The Lavenir License Manager is a network licensing system for Lavenir Technology software. Like most commercial license managers, it works on a client-server model: a license server holds the license pool, clients check out licenses when the software launches, and the manager tracks concurrent usage across a network.

If you've never heard of Lavenir Technology, you're not alone. It's a niche vendor, and port 3373 is the kind of registered port that quietly does its job in the specific environments that need it, invisible everywhere else.

The Registered Port Range

The registered range (1024–49151) is where IANA accepts applications from software vendors who want a permanent, official home for their protocol. Unlike the well-known ports (0–1023) — reserved for foundational Internet services like HTTP, DNS, and SSH — registered ports belong to specific products and platforms.

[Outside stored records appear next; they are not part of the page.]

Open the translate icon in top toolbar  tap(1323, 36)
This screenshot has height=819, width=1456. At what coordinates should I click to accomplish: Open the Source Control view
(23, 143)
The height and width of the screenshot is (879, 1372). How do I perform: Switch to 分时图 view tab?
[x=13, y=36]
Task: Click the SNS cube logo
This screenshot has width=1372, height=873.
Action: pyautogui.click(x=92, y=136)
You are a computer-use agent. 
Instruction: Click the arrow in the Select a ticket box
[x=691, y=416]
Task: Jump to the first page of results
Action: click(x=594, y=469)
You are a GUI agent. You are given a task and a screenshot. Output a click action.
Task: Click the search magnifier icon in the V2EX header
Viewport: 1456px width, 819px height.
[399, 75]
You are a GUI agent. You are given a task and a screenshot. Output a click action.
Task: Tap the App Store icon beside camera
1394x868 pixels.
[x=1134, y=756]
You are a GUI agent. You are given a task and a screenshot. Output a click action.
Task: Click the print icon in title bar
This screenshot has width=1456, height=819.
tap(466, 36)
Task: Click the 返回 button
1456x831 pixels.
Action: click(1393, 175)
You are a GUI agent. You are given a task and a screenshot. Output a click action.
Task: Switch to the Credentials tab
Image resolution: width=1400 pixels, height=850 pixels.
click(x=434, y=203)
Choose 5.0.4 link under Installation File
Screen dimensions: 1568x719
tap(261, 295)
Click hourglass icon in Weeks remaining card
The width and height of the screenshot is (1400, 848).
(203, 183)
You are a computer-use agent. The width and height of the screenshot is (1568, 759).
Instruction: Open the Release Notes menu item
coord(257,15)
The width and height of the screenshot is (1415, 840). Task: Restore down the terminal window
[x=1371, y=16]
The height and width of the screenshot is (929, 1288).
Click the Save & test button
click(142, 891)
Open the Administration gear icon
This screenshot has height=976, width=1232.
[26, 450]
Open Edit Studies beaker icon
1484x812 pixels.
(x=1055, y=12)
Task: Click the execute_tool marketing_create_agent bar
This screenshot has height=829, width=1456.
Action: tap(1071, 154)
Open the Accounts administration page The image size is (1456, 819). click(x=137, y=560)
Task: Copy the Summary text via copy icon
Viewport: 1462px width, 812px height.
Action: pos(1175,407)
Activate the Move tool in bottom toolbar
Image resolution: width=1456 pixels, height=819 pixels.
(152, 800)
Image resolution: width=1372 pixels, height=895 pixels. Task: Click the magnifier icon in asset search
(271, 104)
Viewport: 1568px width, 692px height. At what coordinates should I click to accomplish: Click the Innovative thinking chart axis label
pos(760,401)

There are thousands of entries in the registered range. Most of them, like 3373, will never appear in a firewall rule on a general-purpose network. They exist in purpose-built environments: enterprise software deployments, specialized industrial systems, niche professional tools.

That's not a flaw in the port system. It's the system working as designed — a global registry that lets software vendors stake out their own territory without colliding with each other.

If You're Seeing Traffic on Port 3373

A few possibilities:

Lavenir software is actually running. Someone on your network has a Lavenir license server. Check with the team responsible for software licensing.

Something else claimed the port. Applications aren't required to use their registered ports, and nothing prevents unregistered software from binding to 3373. A license manager for different software, a development service, or a misconfigured application could all show up here.

Historical malware association. Port databases note that some older malware used port 3373 for command-and-control traffic. This was opportunistic — attackers pick quiet, unmonitored ports. If you're seeing unexpected traffic here and can't account for it, investigate.2

How to Check What's Listening

On Linux or macOS:

sudo ss -tlnp | grep 3373
# or
sudo lsof -i :3373

On Windows:

netstat -aon | findstr :3373

The process ID in the output will tell you exactly what's holding the port open. Cross-reference against your running processes and you'll have your answer quickly.